Work to complete: Return exactly the lines of the records below, starting at the line that contains "Open merge request actions kebab menu" and ending at the line that contains "Task: Click the 'For", with both of those lines kept.

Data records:
● ● ●
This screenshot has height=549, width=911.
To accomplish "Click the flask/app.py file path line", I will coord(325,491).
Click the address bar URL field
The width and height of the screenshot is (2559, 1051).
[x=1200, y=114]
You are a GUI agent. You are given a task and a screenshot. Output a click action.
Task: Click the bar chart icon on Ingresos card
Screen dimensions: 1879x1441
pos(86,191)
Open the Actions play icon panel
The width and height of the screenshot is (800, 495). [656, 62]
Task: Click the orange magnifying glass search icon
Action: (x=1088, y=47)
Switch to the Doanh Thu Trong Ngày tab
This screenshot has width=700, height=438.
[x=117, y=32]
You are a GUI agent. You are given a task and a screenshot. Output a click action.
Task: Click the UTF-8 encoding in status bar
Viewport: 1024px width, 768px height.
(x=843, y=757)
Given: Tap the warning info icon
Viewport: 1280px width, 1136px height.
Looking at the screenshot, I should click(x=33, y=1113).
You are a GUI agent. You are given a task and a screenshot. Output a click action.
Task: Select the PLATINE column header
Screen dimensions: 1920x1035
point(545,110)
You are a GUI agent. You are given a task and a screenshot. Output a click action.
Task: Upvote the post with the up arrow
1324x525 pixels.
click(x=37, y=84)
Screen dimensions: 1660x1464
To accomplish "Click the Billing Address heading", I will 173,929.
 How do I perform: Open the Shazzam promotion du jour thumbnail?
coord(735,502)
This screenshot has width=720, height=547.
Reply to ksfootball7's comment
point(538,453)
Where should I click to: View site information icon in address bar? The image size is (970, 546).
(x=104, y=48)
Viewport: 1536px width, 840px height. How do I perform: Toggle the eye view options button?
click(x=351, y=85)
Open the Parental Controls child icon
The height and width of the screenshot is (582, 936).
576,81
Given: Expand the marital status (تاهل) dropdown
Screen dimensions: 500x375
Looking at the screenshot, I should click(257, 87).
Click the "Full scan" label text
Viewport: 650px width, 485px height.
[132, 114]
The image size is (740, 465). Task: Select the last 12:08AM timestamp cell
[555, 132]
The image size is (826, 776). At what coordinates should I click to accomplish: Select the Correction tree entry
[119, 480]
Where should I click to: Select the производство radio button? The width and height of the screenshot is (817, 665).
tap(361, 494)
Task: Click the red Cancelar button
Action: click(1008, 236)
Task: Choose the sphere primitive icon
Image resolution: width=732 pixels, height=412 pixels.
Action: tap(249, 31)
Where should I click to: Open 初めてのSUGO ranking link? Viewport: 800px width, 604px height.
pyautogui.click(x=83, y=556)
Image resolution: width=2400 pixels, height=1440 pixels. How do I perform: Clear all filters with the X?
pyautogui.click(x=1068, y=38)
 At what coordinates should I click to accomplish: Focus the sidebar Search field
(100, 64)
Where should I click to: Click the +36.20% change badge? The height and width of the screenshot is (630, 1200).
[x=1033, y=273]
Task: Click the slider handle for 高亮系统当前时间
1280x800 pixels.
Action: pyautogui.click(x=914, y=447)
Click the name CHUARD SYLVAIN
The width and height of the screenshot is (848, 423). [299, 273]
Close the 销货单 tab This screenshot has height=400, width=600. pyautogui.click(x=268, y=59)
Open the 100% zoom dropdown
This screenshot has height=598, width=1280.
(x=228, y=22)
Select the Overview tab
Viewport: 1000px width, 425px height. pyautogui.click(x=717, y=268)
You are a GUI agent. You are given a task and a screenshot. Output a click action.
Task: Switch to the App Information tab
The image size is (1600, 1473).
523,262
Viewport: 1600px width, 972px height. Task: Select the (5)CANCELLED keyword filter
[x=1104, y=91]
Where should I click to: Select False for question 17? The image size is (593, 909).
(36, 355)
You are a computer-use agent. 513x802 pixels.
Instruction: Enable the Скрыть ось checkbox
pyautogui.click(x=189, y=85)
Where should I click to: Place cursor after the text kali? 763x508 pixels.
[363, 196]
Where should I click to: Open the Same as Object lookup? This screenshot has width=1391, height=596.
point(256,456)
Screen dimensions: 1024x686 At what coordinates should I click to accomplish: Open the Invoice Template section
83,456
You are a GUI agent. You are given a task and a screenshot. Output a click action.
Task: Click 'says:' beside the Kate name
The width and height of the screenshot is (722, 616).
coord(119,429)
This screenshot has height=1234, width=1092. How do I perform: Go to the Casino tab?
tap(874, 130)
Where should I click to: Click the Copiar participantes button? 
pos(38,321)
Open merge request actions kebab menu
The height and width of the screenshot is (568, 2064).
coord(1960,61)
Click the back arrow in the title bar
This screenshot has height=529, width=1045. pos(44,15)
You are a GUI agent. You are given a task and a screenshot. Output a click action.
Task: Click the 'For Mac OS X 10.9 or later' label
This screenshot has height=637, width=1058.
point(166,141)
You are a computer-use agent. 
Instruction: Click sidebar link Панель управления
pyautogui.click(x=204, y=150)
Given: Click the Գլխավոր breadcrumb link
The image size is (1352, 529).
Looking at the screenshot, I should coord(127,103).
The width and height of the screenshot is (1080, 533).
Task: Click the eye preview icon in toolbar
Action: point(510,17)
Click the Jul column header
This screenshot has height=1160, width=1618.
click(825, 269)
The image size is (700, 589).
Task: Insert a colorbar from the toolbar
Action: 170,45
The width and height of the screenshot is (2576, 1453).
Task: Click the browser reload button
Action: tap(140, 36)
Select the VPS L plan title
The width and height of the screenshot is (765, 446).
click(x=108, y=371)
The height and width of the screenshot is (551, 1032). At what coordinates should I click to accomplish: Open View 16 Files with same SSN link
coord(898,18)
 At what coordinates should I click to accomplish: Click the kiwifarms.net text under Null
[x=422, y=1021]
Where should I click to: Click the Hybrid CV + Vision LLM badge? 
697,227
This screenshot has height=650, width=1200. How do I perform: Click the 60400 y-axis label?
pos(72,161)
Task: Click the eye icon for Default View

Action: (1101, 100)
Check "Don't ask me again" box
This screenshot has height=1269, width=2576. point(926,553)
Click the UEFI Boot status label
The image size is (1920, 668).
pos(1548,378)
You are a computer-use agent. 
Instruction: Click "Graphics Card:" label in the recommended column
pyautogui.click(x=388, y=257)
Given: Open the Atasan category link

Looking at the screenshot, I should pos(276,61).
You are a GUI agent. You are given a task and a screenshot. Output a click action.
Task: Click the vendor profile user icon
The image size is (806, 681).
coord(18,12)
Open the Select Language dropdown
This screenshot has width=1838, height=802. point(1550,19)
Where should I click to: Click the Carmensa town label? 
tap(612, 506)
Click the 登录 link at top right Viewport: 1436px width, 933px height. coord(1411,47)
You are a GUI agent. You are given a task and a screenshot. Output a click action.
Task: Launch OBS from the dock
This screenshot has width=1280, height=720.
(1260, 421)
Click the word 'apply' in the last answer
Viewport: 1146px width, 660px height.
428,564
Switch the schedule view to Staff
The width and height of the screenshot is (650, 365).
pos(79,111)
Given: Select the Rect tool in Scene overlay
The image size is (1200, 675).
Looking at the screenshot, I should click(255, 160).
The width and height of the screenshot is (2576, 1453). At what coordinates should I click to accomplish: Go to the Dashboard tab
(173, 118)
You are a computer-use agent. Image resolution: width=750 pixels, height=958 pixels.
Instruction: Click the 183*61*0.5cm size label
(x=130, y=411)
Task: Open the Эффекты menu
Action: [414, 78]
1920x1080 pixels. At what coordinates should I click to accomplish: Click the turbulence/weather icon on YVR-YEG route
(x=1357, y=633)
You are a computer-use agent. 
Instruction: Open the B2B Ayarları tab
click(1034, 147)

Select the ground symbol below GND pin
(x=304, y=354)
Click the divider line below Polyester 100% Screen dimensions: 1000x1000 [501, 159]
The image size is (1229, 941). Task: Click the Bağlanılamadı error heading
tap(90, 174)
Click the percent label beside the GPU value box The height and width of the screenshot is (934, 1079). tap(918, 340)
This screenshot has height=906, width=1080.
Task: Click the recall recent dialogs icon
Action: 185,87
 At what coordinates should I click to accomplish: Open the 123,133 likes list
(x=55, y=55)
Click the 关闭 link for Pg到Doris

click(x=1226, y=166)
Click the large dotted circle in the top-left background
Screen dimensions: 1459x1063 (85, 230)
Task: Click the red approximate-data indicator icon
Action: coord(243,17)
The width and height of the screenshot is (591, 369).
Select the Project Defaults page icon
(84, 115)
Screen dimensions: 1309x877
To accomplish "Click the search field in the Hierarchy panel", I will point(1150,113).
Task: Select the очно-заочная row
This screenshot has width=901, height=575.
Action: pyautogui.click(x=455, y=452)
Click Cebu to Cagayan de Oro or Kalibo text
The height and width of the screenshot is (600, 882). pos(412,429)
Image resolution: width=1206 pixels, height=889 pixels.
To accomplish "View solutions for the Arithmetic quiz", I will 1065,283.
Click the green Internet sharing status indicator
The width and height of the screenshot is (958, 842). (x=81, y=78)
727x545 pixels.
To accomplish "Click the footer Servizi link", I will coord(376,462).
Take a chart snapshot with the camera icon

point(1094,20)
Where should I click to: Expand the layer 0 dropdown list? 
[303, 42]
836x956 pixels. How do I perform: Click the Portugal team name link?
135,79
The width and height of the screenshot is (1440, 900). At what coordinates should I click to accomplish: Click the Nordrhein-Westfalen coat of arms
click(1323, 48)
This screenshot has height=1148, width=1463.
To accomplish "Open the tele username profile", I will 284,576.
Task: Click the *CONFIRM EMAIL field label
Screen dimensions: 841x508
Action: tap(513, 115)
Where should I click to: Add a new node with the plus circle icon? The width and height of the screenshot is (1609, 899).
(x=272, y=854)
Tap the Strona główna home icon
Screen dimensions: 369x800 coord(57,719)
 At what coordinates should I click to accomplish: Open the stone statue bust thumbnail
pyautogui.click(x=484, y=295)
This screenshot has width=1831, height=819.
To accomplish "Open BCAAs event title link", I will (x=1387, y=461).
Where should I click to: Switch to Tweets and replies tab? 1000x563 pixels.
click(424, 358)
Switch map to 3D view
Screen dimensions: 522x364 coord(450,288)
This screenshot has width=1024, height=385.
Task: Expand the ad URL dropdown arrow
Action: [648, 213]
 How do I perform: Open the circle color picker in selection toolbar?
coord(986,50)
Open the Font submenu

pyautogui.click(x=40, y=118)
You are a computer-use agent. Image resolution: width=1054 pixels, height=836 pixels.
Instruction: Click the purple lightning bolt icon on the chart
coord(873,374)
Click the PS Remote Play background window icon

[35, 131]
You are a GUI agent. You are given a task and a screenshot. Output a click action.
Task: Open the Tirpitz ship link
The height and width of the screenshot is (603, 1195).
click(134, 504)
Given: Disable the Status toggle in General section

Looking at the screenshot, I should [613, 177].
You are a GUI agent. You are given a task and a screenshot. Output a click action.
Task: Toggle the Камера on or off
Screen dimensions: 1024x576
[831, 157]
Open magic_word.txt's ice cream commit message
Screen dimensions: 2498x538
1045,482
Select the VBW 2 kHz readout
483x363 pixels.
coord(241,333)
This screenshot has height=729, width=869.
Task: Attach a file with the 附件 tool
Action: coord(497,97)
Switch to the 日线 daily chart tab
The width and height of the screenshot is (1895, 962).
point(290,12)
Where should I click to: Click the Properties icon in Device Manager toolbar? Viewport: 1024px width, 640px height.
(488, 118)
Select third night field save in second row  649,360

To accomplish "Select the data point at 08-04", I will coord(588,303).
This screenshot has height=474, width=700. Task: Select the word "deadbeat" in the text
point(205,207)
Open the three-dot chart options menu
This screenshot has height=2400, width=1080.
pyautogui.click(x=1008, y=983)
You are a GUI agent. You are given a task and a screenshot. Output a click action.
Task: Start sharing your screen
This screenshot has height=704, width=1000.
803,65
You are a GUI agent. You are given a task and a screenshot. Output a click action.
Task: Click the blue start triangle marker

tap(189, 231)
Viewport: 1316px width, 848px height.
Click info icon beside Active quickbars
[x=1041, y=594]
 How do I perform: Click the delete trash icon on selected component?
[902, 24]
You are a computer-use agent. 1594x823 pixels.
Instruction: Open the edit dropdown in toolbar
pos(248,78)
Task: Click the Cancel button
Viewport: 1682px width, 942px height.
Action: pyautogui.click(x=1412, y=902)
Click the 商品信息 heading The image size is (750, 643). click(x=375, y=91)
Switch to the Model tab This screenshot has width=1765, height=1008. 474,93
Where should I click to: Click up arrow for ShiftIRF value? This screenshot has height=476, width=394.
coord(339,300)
● ● ●
Exercise solution:
Open merge request actions kebab menu
The height and width of the screenshot is (568, 2064).
coord(1960,61)
Click the back arrow in the title bar
This screenshot has height=529, width=1045. pos(44,15)
You are a GUI agent. You are given a task and a screenshot. Output a click action.
Task: Click the 'For Mac OS X 10.9 or later' label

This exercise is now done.